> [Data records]

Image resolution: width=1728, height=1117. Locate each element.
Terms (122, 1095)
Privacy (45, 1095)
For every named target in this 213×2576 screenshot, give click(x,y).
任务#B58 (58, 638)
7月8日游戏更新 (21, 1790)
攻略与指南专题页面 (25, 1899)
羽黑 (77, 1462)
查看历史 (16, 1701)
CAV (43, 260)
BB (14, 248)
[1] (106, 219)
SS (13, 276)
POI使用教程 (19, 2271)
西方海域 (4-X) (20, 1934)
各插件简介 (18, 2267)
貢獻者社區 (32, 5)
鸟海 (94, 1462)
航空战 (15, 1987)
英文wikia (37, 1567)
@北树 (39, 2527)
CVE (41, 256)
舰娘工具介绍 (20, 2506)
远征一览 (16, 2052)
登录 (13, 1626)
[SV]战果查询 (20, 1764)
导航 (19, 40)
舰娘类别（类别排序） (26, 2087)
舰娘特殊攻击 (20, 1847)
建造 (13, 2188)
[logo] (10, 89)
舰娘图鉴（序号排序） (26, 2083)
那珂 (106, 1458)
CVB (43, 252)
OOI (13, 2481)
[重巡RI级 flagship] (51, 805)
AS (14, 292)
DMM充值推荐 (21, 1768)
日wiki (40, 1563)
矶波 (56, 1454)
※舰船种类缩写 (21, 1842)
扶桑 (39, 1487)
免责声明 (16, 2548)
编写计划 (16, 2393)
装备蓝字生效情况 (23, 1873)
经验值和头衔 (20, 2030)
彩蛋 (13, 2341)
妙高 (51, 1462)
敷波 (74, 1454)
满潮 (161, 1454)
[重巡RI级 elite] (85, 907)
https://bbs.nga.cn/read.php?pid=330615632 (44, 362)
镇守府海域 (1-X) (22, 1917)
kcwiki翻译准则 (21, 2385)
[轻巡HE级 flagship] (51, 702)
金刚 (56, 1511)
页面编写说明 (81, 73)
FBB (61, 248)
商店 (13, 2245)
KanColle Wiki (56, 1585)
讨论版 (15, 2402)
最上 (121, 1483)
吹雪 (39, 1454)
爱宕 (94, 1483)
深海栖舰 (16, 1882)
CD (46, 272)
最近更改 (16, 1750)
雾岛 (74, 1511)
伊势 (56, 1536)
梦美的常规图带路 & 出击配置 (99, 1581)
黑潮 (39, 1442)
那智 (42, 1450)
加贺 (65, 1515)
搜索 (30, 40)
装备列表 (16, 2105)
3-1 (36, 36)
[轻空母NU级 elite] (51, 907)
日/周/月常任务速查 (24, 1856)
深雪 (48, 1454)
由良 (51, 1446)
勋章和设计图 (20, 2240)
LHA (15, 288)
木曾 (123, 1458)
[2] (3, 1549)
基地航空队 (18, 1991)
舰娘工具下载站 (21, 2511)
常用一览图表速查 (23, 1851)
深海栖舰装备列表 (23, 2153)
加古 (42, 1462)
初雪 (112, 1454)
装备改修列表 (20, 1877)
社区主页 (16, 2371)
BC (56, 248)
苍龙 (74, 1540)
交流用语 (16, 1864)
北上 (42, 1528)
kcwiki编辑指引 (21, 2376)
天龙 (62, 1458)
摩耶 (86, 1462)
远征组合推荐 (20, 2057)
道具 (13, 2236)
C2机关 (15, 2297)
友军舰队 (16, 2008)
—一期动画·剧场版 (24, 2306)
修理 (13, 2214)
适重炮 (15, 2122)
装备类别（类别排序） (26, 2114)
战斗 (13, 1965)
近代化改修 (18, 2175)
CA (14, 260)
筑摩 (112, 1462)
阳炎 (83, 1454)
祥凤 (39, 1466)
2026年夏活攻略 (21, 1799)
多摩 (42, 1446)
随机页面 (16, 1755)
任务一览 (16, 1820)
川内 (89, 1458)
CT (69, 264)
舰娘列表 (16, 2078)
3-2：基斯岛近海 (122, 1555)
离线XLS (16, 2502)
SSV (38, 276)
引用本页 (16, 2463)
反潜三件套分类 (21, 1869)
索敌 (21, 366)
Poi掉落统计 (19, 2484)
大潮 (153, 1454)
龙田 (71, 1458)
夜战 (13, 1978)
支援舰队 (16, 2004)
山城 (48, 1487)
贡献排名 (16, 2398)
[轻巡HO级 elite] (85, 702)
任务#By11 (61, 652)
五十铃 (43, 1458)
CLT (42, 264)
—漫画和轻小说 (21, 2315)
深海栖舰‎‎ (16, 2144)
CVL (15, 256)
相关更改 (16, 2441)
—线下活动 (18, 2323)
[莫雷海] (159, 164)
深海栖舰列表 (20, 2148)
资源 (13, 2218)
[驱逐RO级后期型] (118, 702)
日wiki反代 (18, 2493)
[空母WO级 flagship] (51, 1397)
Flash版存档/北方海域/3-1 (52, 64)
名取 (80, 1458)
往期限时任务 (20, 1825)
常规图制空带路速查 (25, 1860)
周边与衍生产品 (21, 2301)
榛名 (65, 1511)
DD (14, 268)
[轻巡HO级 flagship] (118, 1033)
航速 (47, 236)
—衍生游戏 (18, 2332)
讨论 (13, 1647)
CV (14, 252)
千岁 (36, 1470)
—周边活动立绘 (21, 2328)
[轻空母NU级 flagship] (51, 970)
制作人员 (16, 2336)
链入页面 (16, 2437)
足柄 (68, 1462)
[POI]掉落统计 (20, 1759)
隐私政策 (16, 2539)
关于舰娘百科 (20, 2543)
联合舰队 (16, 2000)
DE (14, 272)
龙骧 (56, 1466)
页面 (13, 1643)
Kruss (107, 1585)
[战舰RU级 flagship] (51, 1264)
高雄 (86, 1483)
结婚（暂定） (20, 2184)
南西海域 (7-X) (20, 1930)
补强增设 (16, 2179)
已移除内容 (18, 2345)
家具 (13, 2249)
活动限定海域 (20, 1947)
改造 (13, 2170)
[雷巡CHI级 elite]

> [Description of the task] Search the entries above for the word "elite" and copy each line where it appears.

> [Task answer]
[重巡RI级 elite] (85, 907)
[轻空母NU级 elite] (51, 907)
[轻巡HO级 elite] (85, 702)
[雷巡CHI级 elite]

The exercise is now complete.